■ Data for review ■

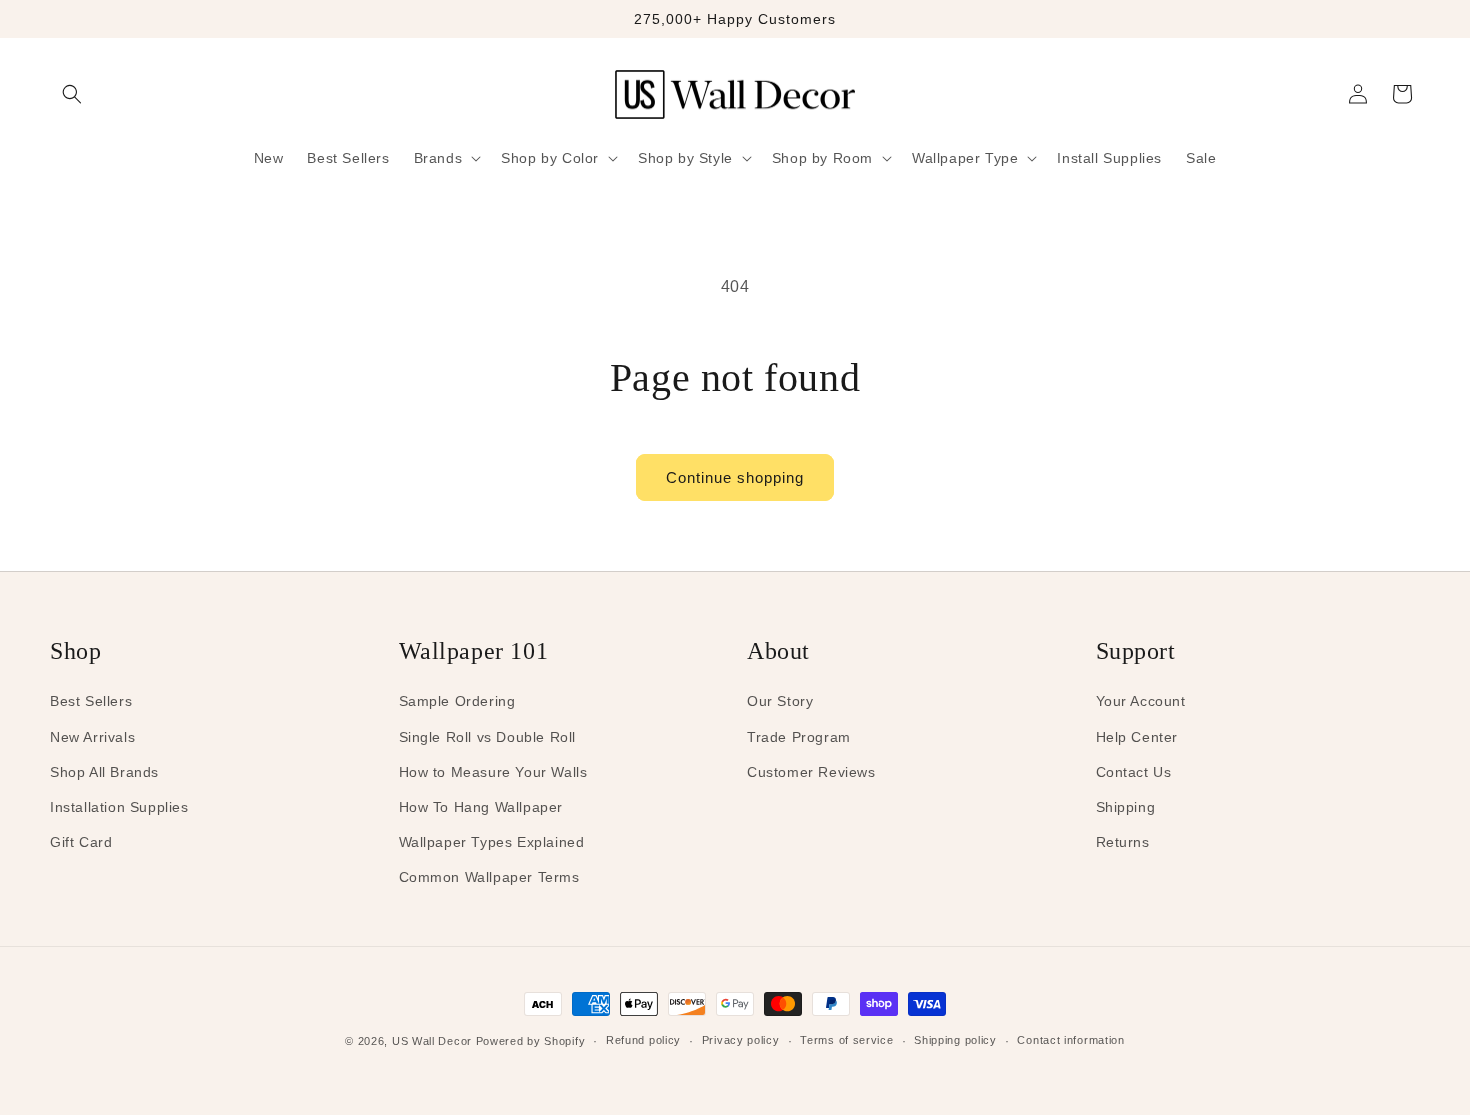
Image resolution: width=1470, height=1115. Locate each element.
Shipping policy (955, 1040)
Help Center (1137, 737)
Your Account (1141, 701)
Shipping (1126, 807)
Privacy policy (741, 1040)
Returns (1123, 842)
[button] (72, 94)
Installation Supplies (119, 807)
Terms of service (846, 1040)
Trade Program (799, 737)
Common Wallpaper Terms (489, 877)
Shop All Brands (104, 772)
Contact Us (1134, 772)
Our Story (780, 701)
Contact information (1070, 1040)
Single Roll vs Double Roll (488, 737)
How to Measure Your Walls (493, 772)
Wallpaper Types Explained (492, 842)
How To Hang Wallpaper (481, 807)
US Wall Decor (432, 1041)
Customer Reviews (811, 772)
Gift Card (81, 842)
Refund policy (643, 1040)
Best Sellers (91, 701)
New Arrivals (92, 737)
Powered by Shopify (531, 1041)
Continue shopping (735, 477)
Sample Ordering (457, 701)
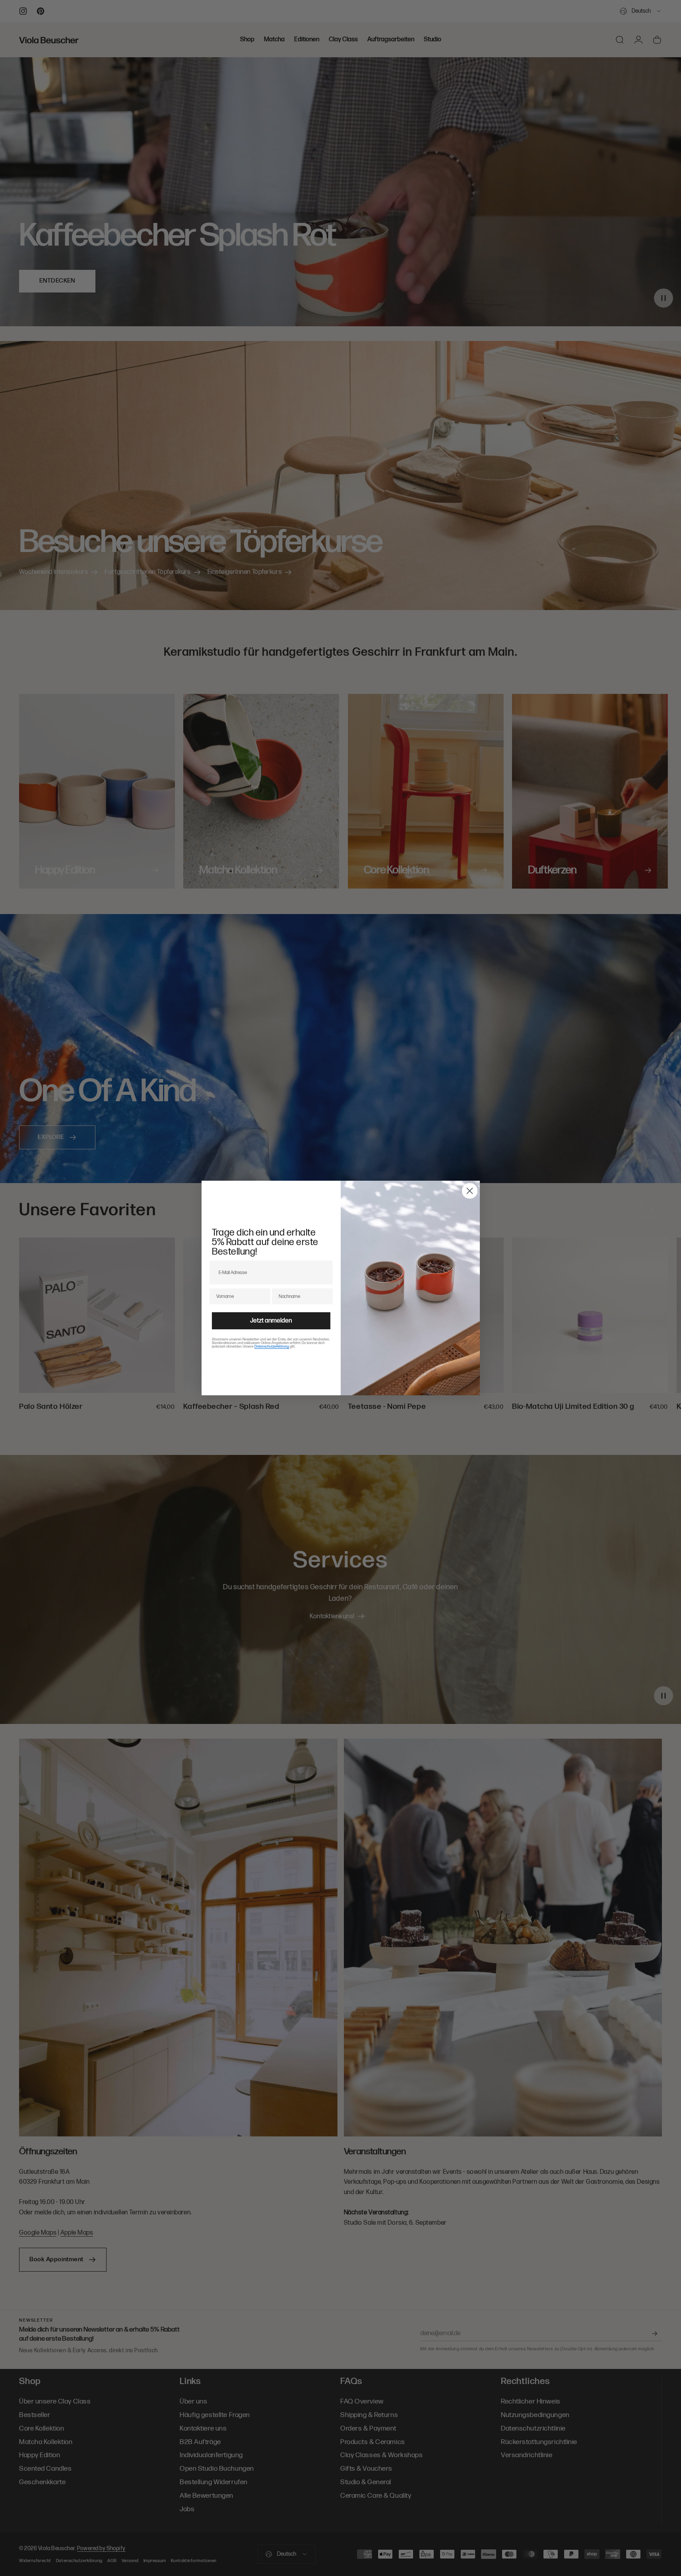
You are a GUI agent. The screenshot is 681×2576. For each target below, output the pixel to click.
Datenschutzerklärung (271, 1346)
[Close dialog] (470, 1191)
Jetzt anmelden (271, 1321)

■ Problem to solve ■
State the number of lines in the entries above that contain the word "Wallpaper", and nothing more.

■ Exercise output ■
3